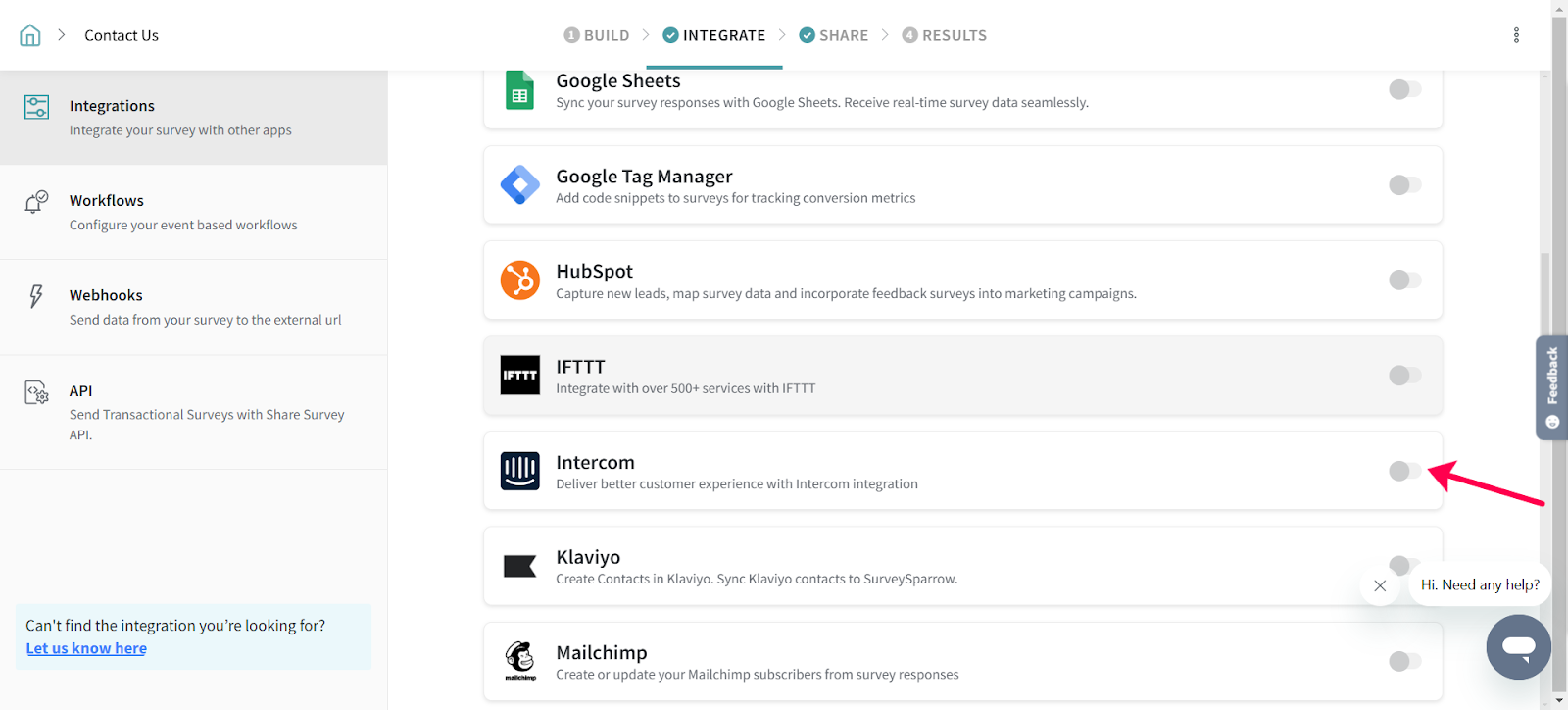The image size is (1568, 710).
Task: Click the IFTTT logo icon
Action: [519, 376]
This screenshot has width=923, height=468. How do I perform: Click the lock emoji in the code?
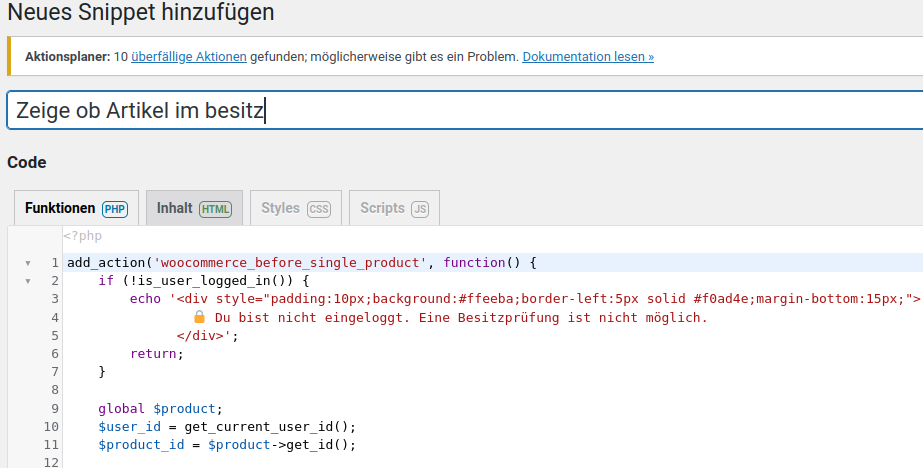coord(199,317)
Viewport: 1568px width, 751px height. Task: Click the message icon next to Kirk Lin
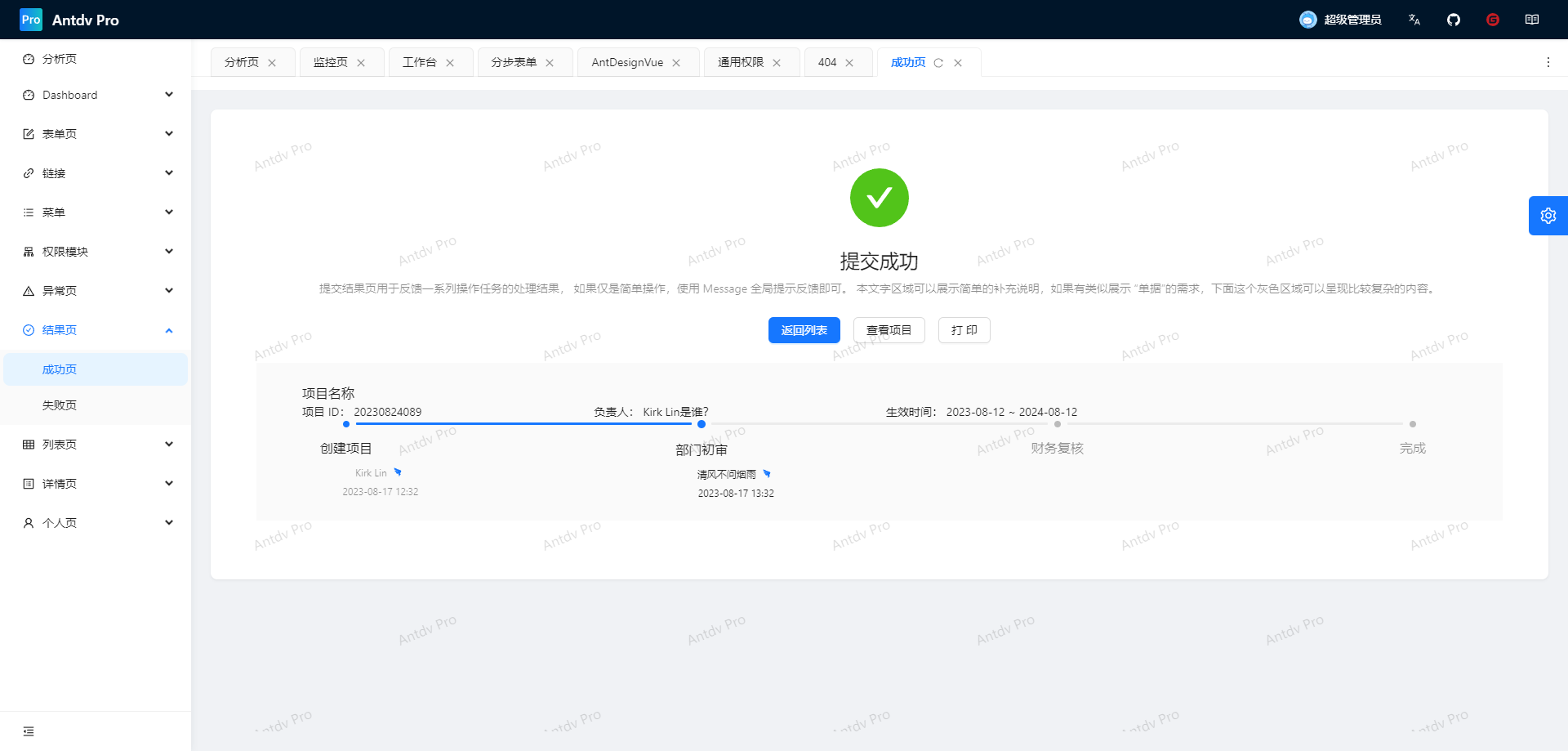pyautogui.click(x=398, y=472)
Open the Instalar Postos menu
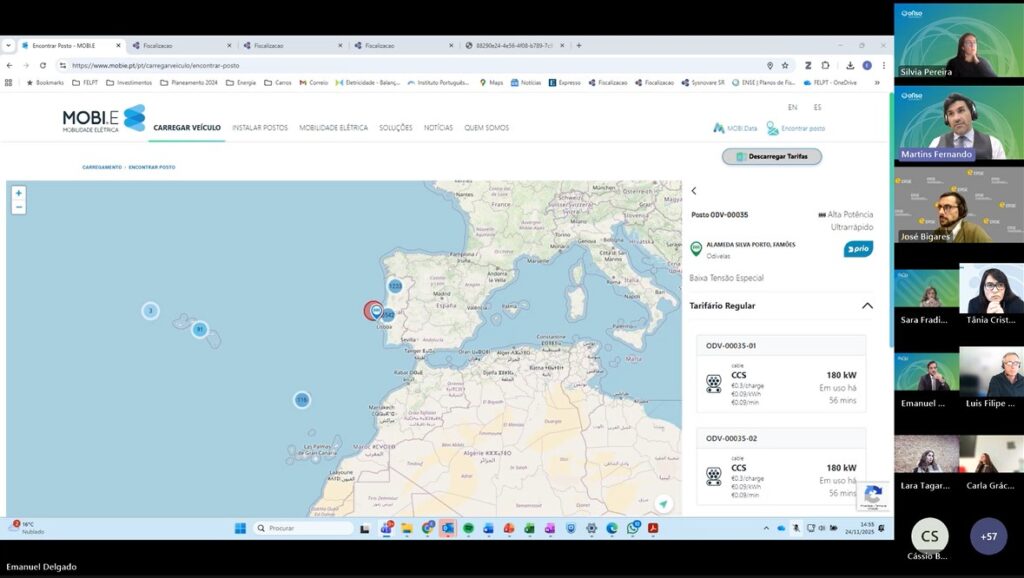This screenshot has width=1024, height=578. [259, 128]
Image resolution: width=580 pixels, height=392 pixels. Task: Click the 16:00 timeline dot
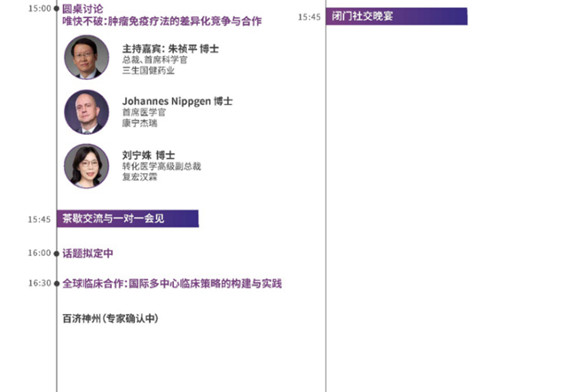pyautogui.click(x=56, y=254)
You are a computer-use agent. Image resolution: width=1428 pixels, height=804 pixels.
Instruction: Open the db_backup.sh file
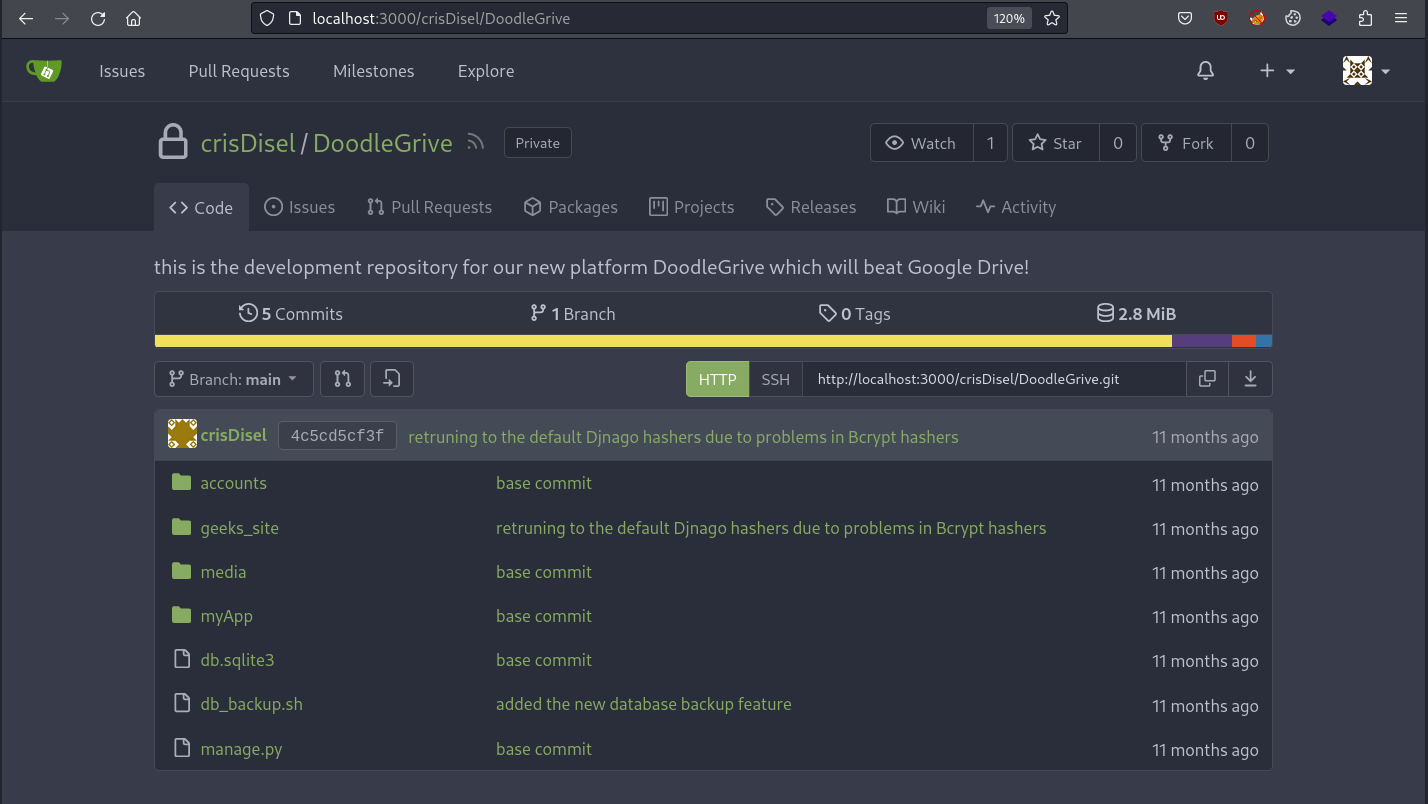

· · · ·

Every line from the one containing "This screenshot has width=923, height=468." through the last line of the data is to be retyped exactly, with nothing added and no pictures included.

This screenshot has width=923, height=468. How do I perform: Click the lock emoji in the code?
coord(199,317)
Viewport: 1568px width, 751px height. Task: Click the message icon next to Kirk Lin
pyautogui.click(x=398, y=472)
Open the Instalar Postos menu
This screenshot has width=1024, height=578. [259, 128]
Image resolution: width=580 pixels, height=392 pixels. Task: Click the 16:00 timeline dot
pyautogui.click(x=56, y=254)
You are a computer-use agent. Image resolution: width=1428 pixels, height=804 pixels.
Instruction: Open the db_backup.sh file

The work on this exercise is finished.